Laser-Powered Lightcraft “At the Cusp of Commercial Reality”
The Lightcraft's laser propulsion engine undergoes hypersonic shock tunnel tests in Brazil
Future business travelers may literally ride a laser to work. The U.S. and Brazilian Air Forces are experimenting with Lightcraft technology that could become part of your daily commute, using plain old air to fuel 45-minute transcontinental jaunts.
The design uses a ground-based laser to beam the Lightcraft skyward on a series of blast waves. A parabolic mirror on the back of the craft would capture and focus the pulsing laser beam so that it heats air to 5 times the sun’s temperature, creating mini-explosions that propel human passengers or cargo to any point on the planet in under an hour, or into orbit.

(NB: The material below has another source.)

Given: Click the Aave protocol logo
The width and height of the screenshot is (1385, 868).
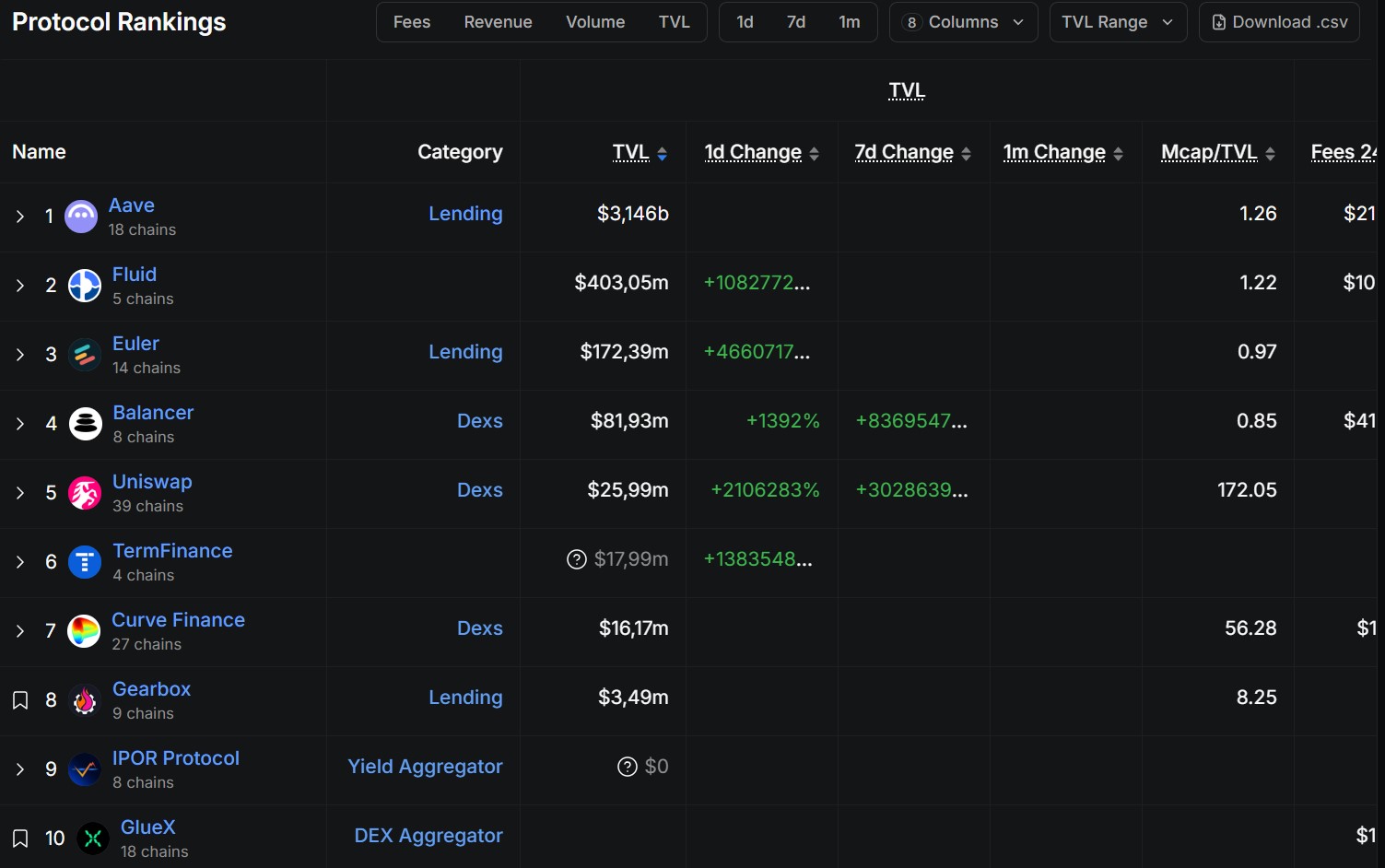Looking at the screenshot, I should pos(80,216).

If successful, a laser propulsion system could pave the way for cheaper launches for both NASA and the private space industry.
Riding a Beam of Light
Recent tests have taken place in a hypersonic shock tunnel with lasers that can reach the gigawatt range. The experiments involving laser-heated airspikes have been hosted by the Henry T. Nagamatsu Laboratory of Hypersonics and Aerothermodynamics in Sao Jose dos Campos, Brazil.
Such efforts represent the highest-powered laser propulsion experiments ever performed, according to an exclusive SPACE.com interview with Lightcraft founder Leik Myrabo.
Previous Lightcraft prototypes flew at White Sands Missile Range in New Mexico, and also claimed the world altitude record for laser-boosted vehicles in flight. Now Myrabo has funding from the United States Air Force Office of Scientific Research and the Brazilian Air Force, as well as access to the hypersonic shock tunnel that can simulate airstreams reaching Mach 25.
Hear those loud bangs? Sounds like the future — not to mention 45-minute commutes halfway around the world.